(Information given)

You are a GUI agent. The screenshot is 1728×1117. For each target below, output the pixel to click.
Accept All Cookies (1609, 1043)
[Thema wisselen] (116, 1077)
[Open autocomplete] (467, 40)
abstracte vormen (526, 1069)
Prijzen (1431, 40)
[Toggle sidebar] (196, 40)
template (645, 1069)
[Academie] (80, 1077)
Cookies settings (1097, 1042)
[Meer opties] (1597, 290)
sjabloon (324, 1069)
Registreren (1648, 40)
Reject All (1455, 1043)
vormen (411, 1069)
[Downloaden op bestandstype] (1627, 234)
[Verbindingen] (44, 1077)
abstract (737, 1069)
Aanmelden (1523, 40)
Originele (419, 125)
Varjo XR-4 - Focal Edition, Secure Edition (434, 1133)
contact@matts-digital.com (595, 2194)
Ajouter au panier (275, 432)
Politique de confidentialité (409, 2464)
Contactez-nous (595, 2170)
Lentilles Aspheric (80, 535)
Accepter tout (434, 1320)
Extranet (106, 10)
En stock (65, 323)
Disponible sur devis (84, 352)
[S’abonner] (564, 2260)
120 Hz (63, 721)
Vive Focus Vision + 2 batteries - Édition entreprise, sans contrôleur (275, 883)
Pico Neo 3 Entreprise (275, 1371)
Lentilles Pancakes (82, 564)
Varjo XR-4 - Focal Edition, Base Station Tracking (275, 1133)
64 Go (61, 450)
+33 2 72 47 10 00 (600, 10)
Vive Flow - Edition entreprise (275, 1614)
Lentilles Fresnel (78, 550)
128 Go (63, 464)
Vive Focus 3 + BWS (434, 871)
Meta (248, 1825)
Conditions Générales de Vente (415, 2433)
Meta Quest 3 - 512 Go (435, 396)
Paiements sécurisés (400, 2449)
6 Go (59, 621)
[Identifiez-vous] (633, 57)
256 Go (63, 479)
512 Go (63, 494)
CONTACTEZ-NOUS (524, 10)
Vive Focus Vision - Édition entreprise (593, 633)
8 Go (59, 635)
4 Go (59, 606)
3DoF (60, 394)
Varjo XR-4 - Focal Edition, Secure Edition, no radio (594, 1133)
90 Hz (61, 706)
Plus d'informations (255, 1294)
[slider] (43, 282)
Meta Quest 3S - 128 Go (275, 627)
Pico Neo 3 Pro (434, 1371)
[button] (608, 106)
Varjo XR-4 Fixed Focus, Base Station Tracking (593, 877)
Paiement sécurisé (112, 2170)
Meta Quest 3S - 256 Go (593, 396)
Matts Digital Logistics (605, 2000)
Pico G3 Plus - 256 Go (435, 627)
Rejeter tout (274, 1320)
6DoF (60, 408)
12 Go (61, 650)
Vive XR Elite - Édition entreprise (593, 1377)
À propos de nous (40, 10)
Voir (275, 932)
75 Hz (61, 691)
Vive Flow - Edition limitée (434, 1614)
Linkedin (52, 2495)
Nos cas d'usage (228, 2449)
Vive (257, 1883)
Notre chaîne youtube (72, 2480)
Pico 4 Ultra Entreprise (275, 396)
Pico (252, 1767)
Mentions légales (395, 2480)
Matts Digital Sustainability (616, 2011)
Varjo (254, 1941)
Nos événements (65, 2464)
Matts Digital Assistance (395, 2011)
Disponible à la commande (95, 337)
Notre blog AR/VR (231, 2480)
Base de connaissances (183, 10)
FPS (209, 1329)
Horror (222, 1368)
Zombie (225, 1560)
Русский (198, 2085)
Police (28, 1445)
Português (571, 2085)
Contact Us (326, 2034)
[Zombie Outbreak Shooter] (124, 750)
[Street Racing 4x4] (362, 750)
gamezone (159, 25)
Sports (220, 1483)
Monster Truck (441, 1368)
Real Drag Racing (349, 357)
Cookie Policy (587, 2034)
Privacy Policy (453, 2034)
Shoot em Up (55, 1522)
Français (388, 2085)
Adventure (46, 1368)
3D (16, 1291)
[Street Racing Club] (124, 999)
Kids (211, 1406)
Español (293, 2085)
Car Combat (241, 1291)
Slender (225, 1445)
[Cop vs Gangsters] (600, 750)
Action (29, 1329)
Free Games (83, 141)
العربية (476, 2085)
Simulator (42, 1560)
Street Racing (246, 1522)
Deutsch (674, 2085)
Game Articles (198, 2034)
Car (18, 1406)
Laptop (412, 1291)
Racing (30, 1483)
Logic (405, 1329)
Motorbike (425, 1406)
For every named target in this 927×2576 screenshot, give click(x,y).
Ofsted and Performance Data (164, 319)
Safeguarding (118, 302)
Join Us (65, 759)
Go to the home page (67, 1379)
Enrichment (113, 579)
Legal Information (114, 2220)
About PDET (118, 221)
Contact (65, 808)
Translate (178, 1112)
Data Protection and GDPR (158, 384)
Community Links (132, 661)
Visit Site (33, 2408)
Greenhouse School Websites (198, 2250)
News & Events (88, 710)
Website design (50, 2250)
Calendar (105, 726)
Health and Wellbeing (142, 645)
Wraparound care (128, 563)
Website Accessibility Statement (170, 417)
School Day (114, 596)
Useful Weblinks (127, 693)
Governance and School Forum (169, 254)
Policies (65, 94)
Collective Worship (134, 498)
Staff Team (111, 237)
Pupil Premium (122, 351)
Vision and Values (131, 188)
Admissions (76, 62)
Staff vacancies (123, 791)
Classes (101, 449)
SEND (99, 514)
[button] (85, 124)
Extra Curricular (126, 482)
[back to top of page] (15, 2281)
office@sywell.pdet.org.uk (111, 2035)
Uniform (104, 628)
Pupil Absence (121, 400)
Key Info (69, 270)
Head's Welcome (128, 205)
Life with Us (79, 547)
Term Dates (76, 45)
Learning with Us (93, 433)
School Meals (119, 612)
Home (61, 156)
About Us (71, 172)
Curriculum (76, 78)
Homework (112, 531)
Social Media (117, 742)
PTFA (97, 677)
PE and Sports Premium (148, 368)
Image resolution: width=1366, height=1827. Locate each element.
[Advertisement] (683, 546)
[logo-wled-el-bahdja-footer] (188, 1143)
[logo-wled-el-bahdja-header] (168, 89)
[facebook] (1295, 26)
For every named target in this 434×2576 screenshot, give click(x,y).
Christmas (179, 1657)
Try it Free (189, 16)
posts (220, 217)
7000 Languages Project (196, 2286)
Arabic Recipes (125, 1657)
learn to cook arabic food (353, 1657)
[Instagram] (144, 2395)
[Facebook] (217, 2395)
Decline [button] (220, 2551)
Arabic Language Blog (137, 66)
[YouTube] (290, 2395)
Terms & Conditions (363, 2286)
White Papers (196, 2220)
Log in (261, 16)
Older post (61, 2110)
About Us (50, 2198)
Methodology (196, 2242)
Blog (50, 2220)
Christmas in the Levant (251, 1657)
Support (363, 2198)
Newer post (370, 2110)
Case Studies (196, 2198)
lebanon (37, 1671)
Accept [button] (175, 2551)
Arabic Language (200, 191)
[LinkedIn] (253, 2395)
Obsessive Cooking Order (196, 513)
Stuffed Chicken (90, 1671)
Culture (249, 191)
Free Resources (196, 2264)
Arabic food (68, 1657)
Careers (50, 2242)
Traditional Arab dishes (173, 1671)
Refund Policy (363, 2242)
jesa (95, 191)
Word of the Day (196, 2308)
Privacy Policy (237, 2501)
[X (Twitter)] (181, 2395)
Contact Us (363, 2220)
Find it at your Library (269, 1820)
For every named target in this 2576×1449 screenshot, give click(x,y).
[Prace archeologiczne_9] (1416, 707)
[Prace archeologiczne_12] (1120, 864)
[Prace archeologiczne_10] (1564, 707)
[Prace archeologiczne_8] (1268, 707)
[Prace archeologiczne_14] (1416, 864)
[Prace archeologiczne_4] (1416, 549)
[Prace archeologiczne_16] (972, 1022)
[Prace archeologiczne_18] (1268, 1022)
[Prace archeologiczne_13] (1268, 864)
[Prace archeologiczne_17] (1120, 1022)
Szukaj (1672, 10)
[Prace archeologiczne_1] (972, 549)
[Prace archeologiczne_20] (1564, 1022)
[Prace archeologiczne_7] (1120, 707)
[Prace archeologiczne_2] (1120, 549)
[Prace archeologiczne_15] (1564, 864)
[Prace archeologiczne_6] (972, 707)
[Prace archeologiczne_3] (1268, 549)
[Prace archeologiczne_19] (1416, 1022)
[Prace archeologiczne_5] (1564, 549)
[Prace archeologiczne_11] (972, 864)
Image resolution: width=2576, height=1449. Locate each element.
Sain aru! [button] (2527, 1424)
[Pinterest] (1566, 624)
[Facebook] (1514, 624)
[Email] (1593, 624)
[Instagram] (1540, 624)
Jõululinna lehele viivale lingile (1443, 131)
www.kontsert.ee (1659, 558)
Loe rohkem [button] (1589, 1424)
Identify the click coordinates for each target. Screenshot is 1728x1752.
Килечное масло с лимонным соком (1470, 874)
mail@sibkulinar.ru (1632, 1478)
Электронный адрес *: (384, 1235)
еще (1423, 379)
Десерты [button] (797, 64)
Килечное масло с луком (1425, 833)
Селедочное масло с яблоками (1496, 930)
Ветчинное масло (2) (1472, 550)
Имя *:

(End Information given)

▶ Your task
Match on "Vision": copy every line in the records that has it.

▶ Completed task
Vive Focus Vision + 2 batteries - Édition entreprise, sans contrôleur (275, 883)
Vive Focus Vision - Édition entreprise (593, 633)
Vision and Values (131, 188)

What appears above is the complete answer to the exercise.